Surgical management of breast cancer is divided into breast and axillary surgery. For the breast, options include breast conserving therapy (breast conservation surgery with adjuvant radiotherapy) and mastectomy. Whereas for the axilla, this includes sentinel lymph node biopsy (SLNB) or axillary dissection. The selection depends on the patient and tumour factors, and the patient’s choice. For example, breast conservation surgery is less favourable if the patient has contraindications for radiotherapy, which is mandatory after breast conservation surgery; or if the tumour is multicentric, has characteristics of inflammatory breast cancer, or invades into the skin or muscle (4). Since the Madam Li’s breast mass is immobile and appears fixed to the skin, it may suggest there is an invasion into the skin and thus mastectomy is more appropriate. After the mastectomy, a breast reconstruction is an option which can improve her quality of life after the surgery (5). Regarding the axillary surgery, since the patient has a positive axilla lymph node that is a macrometastasis (>2mm), axillary dissection should be performed instead of SNLB, because axillary dissection is associated with improved survival and reduced axillary recurrence for macrometastasis (6).
Due to the presence of a positive axillary lymph node, adjuvant therapy can be considered if there are no contraindications, since they can reduce the recurrence rate and improve survival (7-9). The types of adjuvant therapy available include chemotherapy and radiotherapy (7), and if the cancer is positive for hormonal receptors or HER-2 receptor, then endocrine therapy and targeted therapy are recommended for Madam Li as well. For example, if the cancer is ER/PR positive, then the patient is eligible for hormonal therapy such as tamoxifen and aromatase inhibitors (8). If the cancer is HER2-positive, then targeted therapy such as Herceptin can be administered (9).
Part D: What is/are the interesting point(s) during the management of this patient?
There are two main reasons why I selected this case. First of all, breast cancer is the most common site for cancer in females, and the third most common cancer for both sexes in Hong Kong in 2015. Hence I wanted to take this opportunity to gain a deeper understanding of the clinical presentations and management of breast cancer.

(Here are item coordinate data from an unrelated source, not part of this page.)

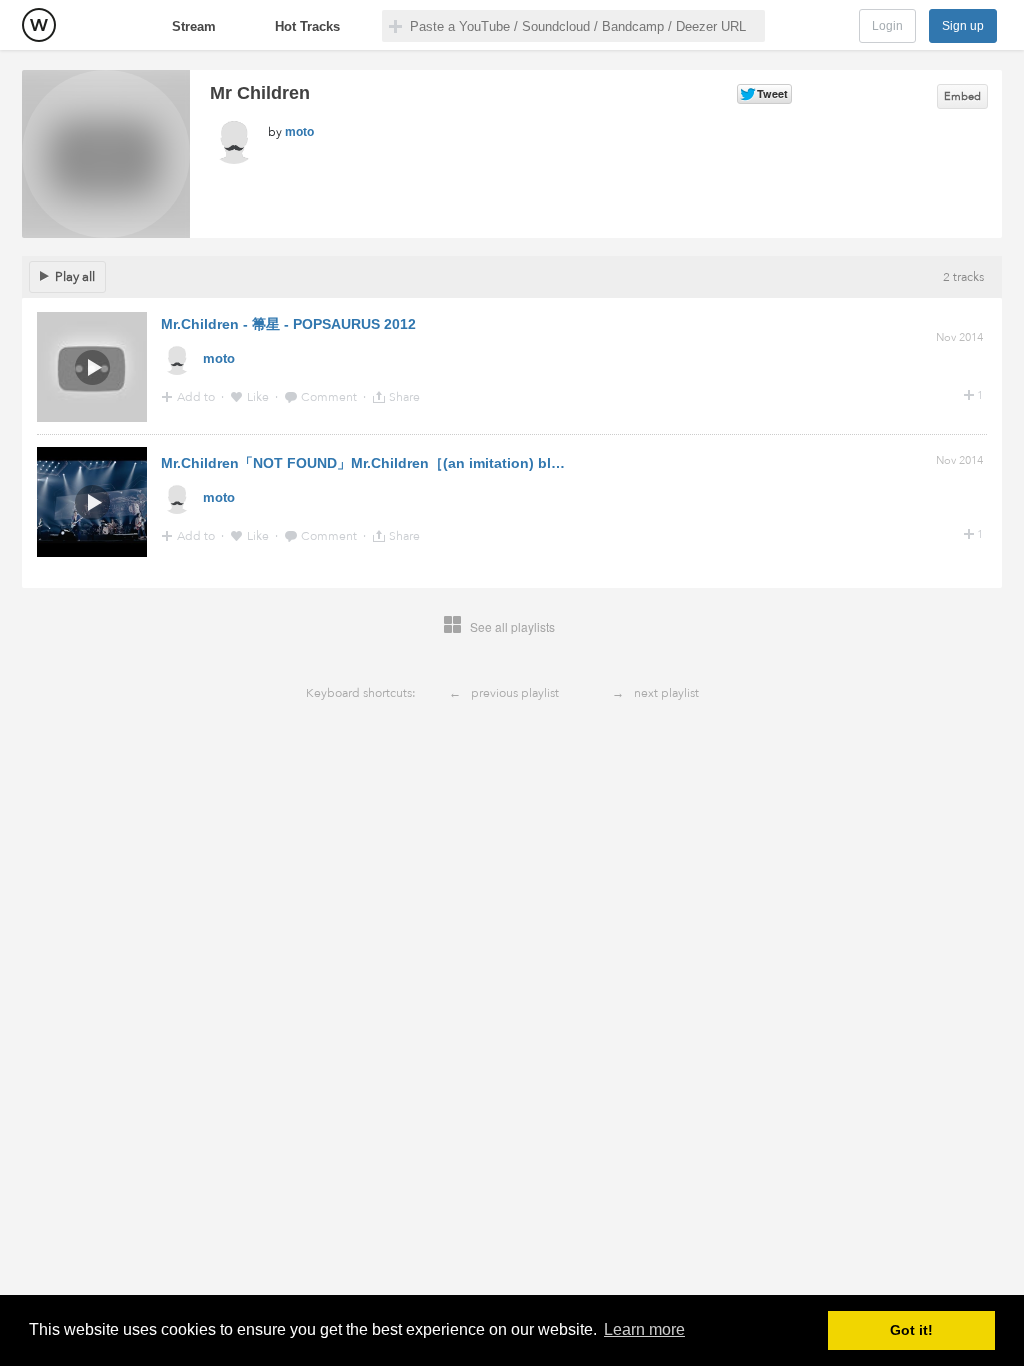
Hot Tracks (307, 26)
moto (299, 132)
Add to (197, 397)
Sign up (963, 26)
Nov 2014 (959, 337)
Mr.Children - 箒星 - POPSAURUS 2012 (288, 324)
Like (259, 397)
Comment (330, 397)
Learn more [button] (644, 1329)
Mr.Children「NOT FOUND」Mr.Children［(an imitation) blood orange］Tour (418, 463)
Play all (75, 277)
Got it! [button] (911, 1330)
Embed (962, 96)
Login (887, 26)
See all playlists (512, 626)
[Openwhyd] (39, 25)
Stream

Secondly, since the management for this patient was modified radical mastectomy with the breast reconstructed by a latissimus dorsi flap, it is an example of how treatment can improve not only the patients’ physical wellbeing, but also improve the social and mental well-being as well. The breast reconstruction surgery was important for the patient, since the breasts are one of the gender-defining characteristics, and she thought that the loss of one breast would be equivalent to a loss of part of her identity. Also, she feared that the disfiguring appearance from the mastectomy would be an obstacle for socialising, as people may discriminate against her appearance. Hence it is interesting to see how one surgical procedure can greatly improve the quality of life of a patient.